◆ Working data
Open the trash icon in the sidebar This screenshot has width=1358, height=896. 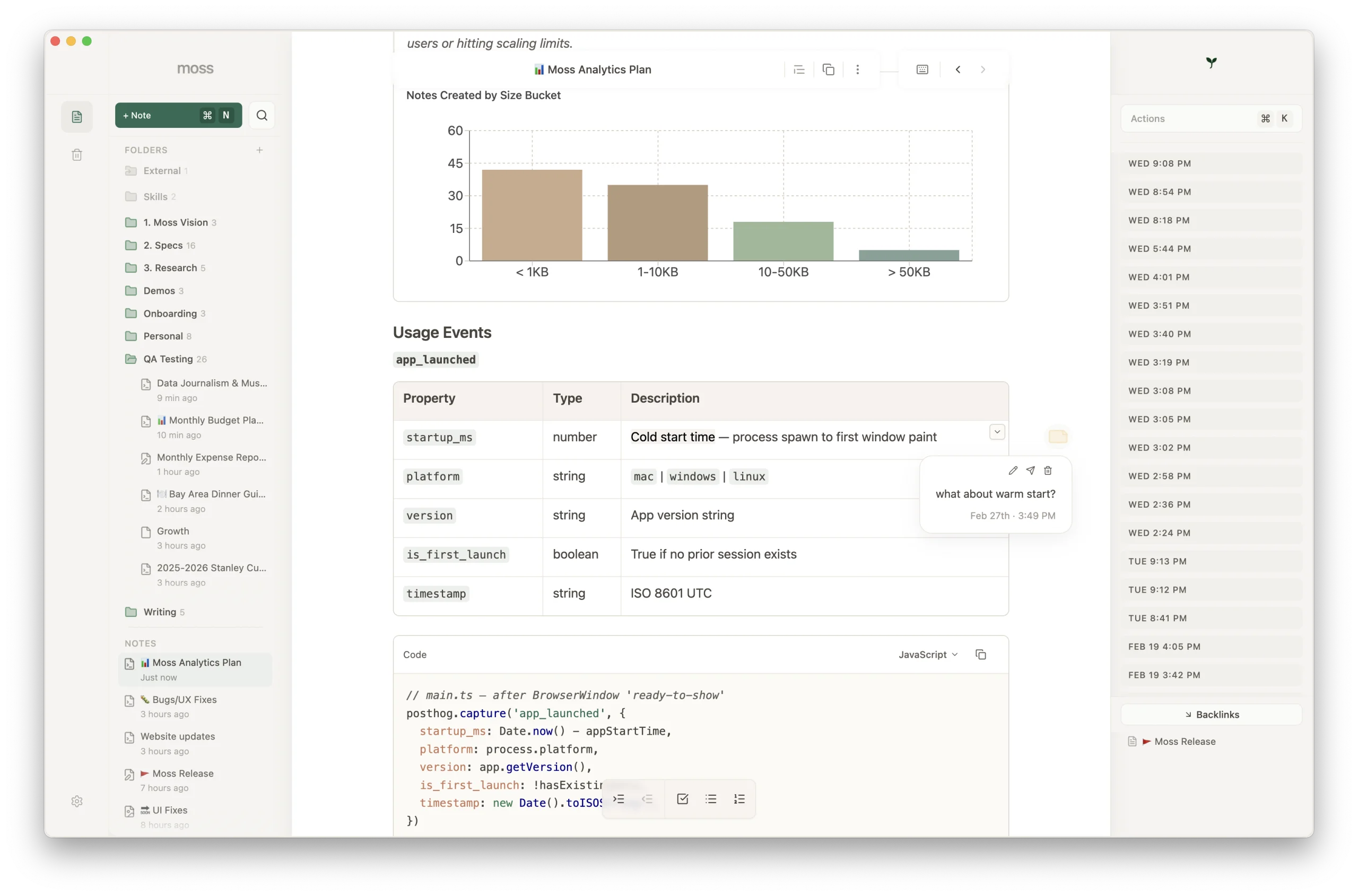[x=77, y=154]
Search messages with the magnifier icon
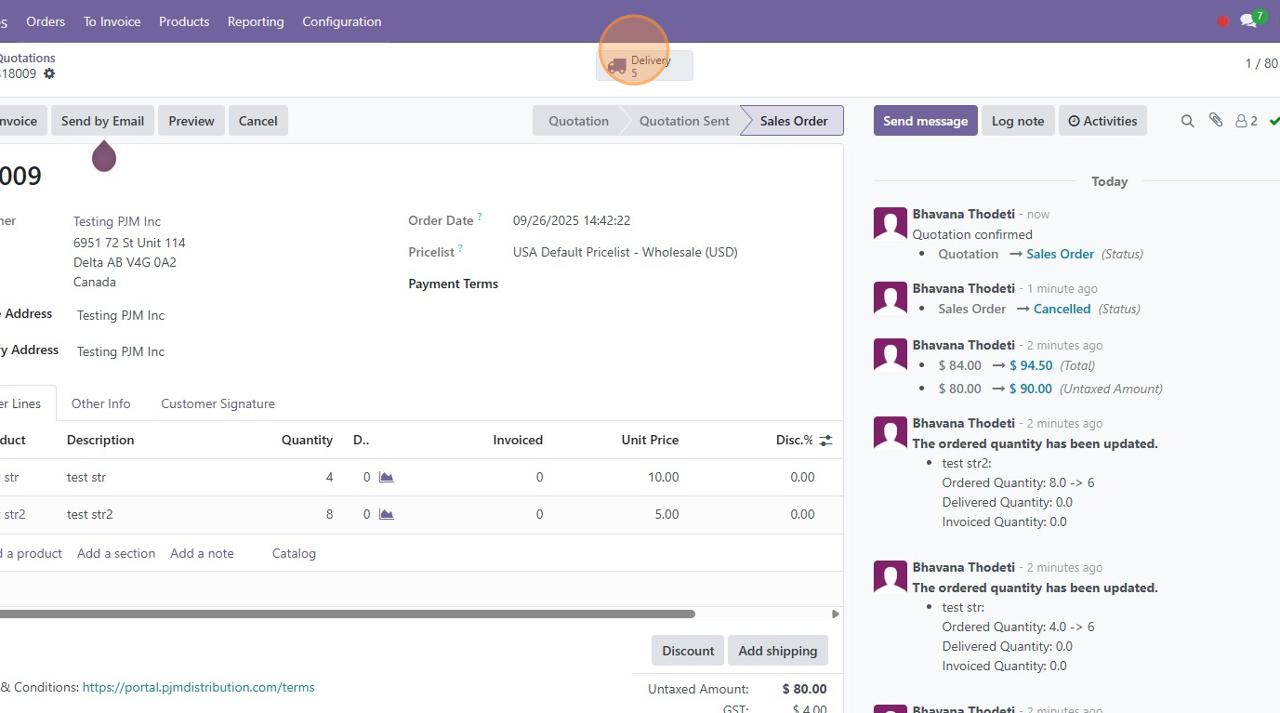Screen dimensions: 1280x713 pyautogui.click(x=1187, y=121)
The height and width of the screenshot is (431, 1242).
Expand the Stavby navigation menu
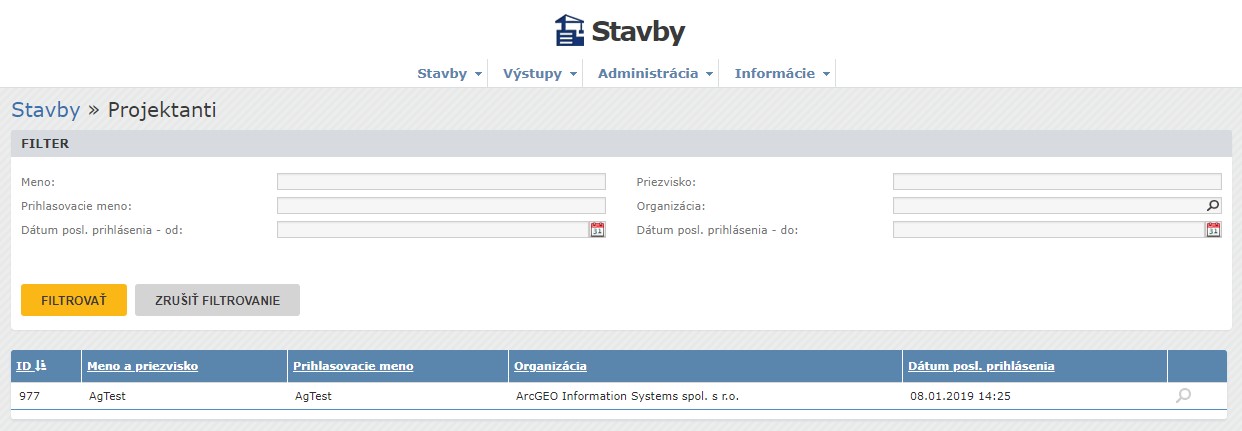pyautogui.click(x=449, y=74)
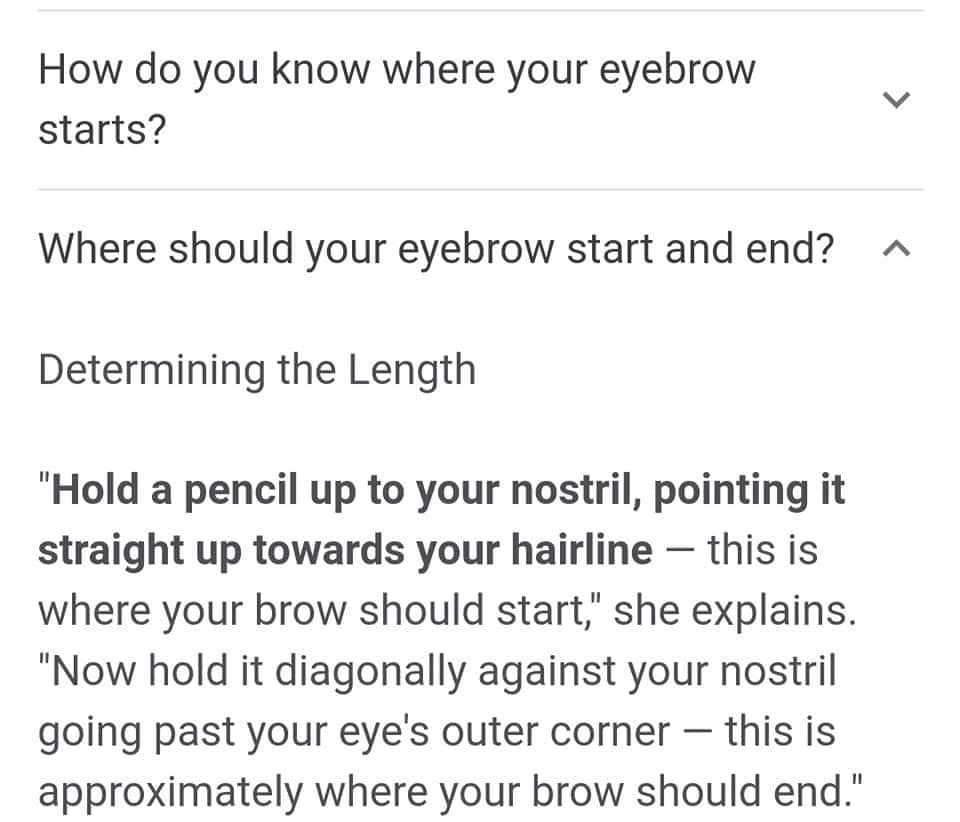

◆ Task objective
Pull out the stretch of the material from the line containing "Search messages with the magnifier icon" through the end, repeating it word for word. Leave the pictures out of your answer.

◆ Task result
Search messages with the magnifier icon
Screen dimensions: 1280x713 pyautogui.click(x=1187, y=121)
The height and width of the screenshot is (431, 1242).
Expand the Stavby navigation menu
pyautogui.click(x=449, y=74)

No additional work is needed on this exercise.